An Overview of Language Processing

Natural Language Processing or NLP is a tool that is used for organizing data in ways so that Artificial Intelligence systems can process that data. NLP uses artificial intelligence for reading data and extracting important information. It is one of the avenues that show maximum potential for processing social media data. But it is a huge challenge to create powerful algorithms that can extract valuable information from massive volumes of data that is collected from various sources and languages in different formats. The Walt Disney Company is one such MNC that has used NLP for extracting data from social media.

How can language processing help in evaluating social media data?

This company has more than 200,000 workers, and like most other companies, have an interest in knowing how their own customers feel about their products and services. This information has been obtained through phones, emails, in-person surveys and mail-in surveys, customer surveys, questionnaires, etc. The exercise is not cheap at all and demands a lot of time to create, distribute, collect and then evaluate the data. This is where NLP can play a role; Disney wanted to use language processing tools to understand public opinion about the brand in real time.

To begin with, one would have to collect the data as text; this is best done through platforms like Twitter. Using a script for this purpose it was possible to download all tweets containing the hashtag “Disney” once these were posted online. Along with the tweet text you can get volumes of data or metadata relating to the tweet or users who may have tweeted and re-tweeted the status. All the tweets were then stored in the cloud for a month. Then the Disney tweets were trimmed down to 320,000 from 500,000 using only those in English and run through Text Blob, a Python library.

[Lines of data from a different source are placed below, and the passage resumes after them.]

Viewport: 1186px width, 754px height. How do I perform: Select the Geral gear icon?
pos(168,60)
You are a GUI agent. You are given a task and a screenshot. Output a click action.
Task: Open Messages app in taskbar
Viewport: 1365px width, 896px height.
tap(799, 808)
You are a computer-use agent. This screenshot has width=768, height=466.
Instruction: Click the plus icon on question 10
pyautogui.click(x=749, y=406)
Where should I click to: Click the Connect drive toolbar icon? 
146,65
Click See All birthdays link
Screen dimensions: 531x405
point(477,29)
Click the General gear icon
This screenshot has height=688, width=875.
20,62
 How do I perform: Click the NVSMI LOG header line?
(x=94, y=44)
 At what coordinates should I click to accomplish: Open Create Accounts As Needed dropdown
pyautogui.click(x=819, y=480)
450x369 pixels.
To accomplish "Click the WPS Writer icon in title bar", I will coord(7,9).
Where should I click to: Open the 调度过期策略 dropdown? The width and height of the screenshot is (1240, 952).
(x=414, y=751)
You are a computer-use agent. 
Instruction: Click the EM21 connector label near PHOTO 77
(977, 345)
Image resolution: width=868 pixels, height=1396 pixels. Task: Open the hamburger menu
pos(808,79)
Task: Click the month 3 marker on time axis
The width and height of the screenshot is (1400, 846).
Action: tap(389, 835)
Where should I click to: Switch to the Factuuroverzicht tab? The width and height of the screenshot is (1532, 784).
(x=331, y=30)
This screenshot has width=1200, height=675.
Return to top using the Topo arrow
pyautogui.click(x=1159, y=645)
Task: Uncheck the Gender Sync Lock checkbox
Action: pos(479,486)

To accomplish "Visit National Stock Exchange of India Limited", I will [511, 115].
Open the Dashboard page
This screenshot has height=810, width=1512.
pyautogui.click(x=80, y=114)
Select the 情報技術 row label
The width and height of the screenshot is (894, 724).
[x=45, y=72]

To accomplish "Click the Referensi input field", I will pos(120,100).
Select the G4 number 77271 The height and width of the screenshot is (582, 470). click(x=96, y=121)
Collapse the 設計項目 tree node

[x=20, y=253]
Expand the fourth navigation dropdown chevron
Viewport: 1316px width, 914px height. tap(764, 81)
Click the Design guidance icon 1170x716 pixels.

The Disney brand includes many other brands like Lucas Films, Marvel, ABC, ESPN, Disney Parks and Resorts, etc. The idea was to get knowledge of the specific intellectual properties/brands.  This is when clustering, data cleaning and vectorization become important. The problem in working with tweets is duplicate tweets and retweets. So, the symbols, URLs, and retweet tags were eliminated from the tweets to get a unique set of data. Finally, the amount of tweets thus cleaned came down to about 98,000.

Input for any algorithm is numbers and there are multiple ways to convert data into numbers. You can turn a tweet containing words into counts for every word that is used in the tweet; this is known as vectorization or tokenization. A token could refer to a unique word or combination of letter or words together and when you vectorize the text, you basically assign values for every token. With 98,000 tweets the total number of counts for every text data point is going to be huge.

For an average person, looking at the table of 98,000 rows of tweets, it is very hard to decide whether the tweets are different or alike since they all appear the same. The idea is to make the dataset easier to read because having almost 10,000 columns might be accurate, but challenging for analysis. To reduce these columns SVD or Singular Value Decomposition was used. This takes all the information from tweets and distills it into some new columns. The process in quite complex and involves linear algebra. The main idea is to take all that information and compress it into a few dozen columns. The distilled nature now makes it difficult to interpret the data. This is why a clustering algorithm is used. This will assign every data point with a cluster number in order to make sure that tweets having similar text are clustered together.